Se cruzó de brazos. De ese modo, se dijo, podía ocultar que la respiración había comenzado a agitársele.

—Tu padre está en la quiebra —respondió Romualdo—. Seamos sinceros, Lisé. Todos sabíamos que este día llegaría.

—¿Y se supone que así me lo voy a tomar mejor?

Romualdo ladeó la cabeza, tanteando el terreno que tenía para manejarse con alguien a quien conocía muy bien.

—No —susurró, vencido por el amor de tío que le suponía saber que Lisandro solo lo tenía a él para defender sus intereses—, la deuda es muy alta. Mucho muy alta.

No había manera alguna de que él se resignara a perder esa casa. Todos sus esfuerzos siempre los había cimentado en la añoranza de recuperar lo que su hermano poseía, pero que nunca había deseado. Y ahora ese sueño, otro más, se dispersaba en el aire como las moléculas siendo atravesadas por la luz del sol.

Solo que en su vida, el efecto resultado no era un arcoíris, ni colores de distintas tonalidades, sino un tumulto de palabras espantosas. Su propia voz parecía encaminada hacia la muerte.

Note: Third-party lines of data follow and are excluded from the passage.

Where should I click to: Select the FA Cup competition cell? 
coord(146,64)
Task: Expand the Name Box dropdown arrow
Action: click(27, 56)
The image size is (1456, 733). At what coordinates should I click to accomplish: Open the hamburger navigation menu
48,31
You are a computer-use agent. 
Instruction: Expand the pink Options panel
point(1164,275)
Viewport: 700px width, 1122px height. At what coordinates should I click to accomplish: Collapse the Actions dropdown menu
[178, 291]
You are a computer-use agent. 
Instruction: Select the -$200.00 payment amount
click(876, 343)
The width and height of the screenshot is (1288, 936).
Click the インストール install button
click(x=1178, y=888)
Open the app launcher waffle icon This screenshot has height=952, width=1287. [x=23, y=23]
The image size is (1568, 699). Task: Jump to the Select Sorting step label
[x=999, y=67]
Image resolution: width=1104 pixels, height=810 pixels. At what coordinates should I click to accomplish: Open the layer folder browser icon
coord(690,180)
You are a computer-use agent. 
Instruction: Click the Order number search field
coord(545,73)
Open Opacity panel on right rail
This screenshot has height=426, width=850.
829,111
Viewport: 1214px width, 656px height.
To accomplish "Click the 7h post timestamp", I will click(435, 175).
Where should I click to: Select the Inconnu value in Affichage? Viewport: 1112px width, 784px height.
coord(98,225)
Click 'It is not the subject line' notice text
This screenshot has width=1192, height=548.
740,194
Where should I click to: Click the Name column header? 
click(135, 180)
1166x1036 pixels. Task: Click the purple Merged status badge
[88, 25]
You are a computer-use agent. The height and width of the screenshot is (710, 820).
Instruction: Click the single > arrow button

No tenía, ni aún si juntara lo poco que había heredado, ni un cuarto del valor neto de Púrpura. Todos sus paisajes, sus memorias y el único primer beso que valía la pena recordar, yacían en sus pasillos, en los senderos. Estaba allí la esencia de lo que hubiera sido su vida de haber tenido padres que lo amasen y un hermano que lo quisiera como si de verdad solo se tuvieran el uno al otro.

No obstante, su realidad era otra muy diferente: la mansión de la lavanda, conocida y venerada por muchos, se perdería, y con ella se iría también lo único que conservaba de ella y que podía llamar suyo de verdad.